# [Given text]
You’ve Been Served
10 years ago, a friend of mine prank called me several times in my office over the course of a day. I decided in that moment that 1) this would not stand and 2) rather than entering into a long, protracted quagmire of a prank battle, I would use the nuclear option and end it immediately.
My friend, “Mike,” was a well-known local bartender (I worked at the same bar as a bouncer) and he was very much enjoying single life at the time, facts that I knew I could take advantage of. Soon a plan began to form: I would have him served with a fake paternity suit while he was working at the bar.
So, I compiled a ton of free online court documents—not just for the “paternity suit” but also income disclosure forms, statements of parental rights, and suggested visitation schedules pending “demonstrable proof of sobriety.”
I filled out all the forms, then smeared what looked like date-received stamps as proof they had been filed and ran copies to make those stamps even more illegible. From there, I crafted a backstory to be included in a cover letter from the fictional mother’s fake firm on letterhead and all.
The mother was an Irish exchange student visiting the area the previous summer. She had only been with Mike so she knew the baby (“Eliza”) was his. The cover letter encouraged Mike to call during regular office hours to discuss arranging a DNA test to affirm paternity.
I set up a generic voicemail for the number listed as the office on the letterhead. By the end, the paperwork was somewhere between 20-25 pages. I enlisted another friend not known by Mike to serve the documents and instructed him to do so around 10 pm on a Saturday evening.

(Recorded data)
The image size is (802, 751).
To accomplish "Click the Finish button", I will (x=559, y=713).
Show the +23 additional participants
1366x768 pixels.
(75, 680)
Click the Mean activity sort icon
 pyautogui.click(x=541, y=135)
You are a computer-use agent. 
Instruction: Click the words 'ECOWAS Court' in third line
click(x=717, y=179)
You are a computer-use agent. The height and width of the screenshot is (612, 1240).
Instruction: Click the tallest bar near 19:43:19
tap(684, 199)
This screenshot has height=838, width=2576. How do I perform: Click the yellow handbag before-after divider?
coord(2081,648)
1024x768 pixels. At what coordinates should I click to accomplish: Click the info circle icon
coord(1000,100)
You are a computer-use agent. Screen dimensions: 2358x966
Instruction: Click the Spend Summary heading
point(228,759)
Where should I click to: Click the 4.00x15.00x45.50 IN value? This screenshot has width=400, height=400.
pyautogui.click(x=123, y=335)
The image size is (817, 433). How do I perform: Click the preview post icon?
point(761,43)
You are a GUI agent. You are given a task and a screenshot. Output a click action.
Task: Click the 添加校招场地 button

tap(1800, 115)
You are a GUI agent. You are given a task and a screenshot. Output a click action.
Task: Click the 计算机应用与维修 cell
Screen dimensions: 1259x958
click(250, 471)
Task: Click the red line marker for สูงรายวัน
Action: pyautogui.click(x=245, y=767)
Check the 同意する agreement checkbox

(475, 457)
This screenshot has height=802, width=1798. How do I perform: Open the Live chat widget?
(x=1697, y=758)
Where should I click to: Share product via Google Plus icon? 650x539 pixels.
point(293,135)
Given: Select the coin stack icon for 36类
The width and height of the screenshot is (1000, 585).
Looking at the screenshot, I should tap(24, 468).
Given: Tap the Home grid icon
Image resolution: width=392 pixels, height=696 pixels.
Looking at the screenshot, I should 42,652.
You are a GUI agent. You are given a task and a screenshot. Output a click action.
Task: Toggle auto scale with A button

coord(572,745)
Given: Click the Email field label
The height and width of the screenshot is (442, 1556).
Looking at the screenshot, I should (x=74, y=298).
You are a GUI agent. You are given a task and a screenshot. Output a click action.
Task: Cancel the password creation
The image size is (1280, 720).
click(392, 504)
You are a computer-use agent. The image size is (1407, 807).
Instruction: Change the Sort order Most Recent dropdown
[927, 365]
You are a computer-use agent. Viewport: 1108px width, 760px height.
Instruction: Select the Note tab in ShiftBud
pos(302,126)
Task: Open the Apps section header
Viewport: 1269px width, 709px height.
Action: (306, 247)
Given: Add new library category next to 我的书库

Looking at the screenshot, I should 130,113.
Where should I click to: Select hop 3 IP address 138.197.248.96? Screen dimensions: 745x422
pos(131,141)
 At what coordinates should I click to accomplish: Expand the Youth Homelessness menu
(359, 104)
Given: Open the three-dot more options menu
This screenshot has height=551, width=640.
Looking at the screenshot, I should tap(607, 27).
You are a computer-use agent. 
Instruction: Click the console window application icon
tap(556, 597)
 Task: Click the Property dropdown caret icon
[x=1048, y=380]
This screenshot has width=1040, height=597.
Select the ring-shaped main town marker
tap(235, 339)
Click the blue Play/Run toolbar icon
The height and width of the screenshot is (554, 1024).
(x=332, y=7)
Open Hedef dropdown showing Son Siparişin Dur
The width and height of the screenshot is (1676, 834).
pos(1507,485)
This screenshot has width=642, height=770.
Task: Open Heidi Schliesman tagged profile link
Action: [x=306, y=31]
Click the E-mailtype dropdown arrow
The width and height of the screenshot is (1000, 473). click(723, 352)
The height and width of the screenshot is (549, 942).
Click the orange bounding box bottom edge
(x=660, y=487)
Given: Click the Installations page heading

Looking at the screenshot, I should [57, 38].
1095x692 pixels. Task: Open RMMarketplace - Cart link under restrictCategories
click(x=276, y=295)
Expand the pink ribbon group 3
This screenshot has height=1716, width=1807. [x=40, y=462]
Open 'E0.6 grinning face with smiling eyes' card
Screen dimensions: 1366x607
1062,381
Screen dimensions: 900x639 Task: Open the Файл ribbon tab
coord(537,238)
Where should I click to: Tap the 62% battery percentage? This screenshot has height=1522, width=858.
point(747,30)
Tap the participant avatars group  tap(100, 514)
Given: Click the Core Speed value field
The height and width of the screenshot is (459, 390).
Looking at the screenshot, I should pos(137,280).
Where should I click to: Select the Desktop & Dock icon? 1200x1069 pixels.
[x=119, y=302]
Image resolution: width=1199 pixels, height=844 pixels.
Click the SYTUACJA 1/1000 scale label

# [To do]
1. In the prank story, when did the narrator tell the friend to serve the documents?
2. Please extend the prank story, picking up right after its final sentence.
The records play no part in the work.

# [Task-by-task outputs]
1. Around 10 pm on a Saturday evening.

2.
I told him to keep the interaction very simple. I wasn’t able to be by the back bar because I knew I would be laughing too hard, but based on eyewitness reports it played out like this: FRIEND: Are you Mike [last name]? MIKE: Yes
FRIEND: Michael [middle name, last name]? MIKE: Yes FRIEND: [drops folder on bar] MIKE: What’s that? FRIEND: Paternity suit. You’ve been served [turns around and immediately walks out of the bar] MIKE: Yeah, that sounds about right.
Mike read through the packet, shakily poured himself several drinks, and then ran over to the bar owner (who was aware of the prank), to ask what to do. He also called the number on the letterhead but sadly did not leave a voicemail.
After a solid 10 minutes of intense psychological revenge, the owner finally told Mike he should closely read the last page of the packet. On it, in size 2 font, it read: “Go screw yourself, Mike.” At which point, Mike ran to the front door and punched me in the chest. And there was a cherry on top.
Several months later, Mike was on a trip across the country. He had left his car at home with his mom, who generously had it washed for him. Mike for some reason kept the paternity suit paperwork in his driver’s side door.
During the course of the car wash, his mother found it and read the entire thing, then called him sobbing in the middle of the night asking why he hadn’t told her about her illegitimate Irish granddaughter.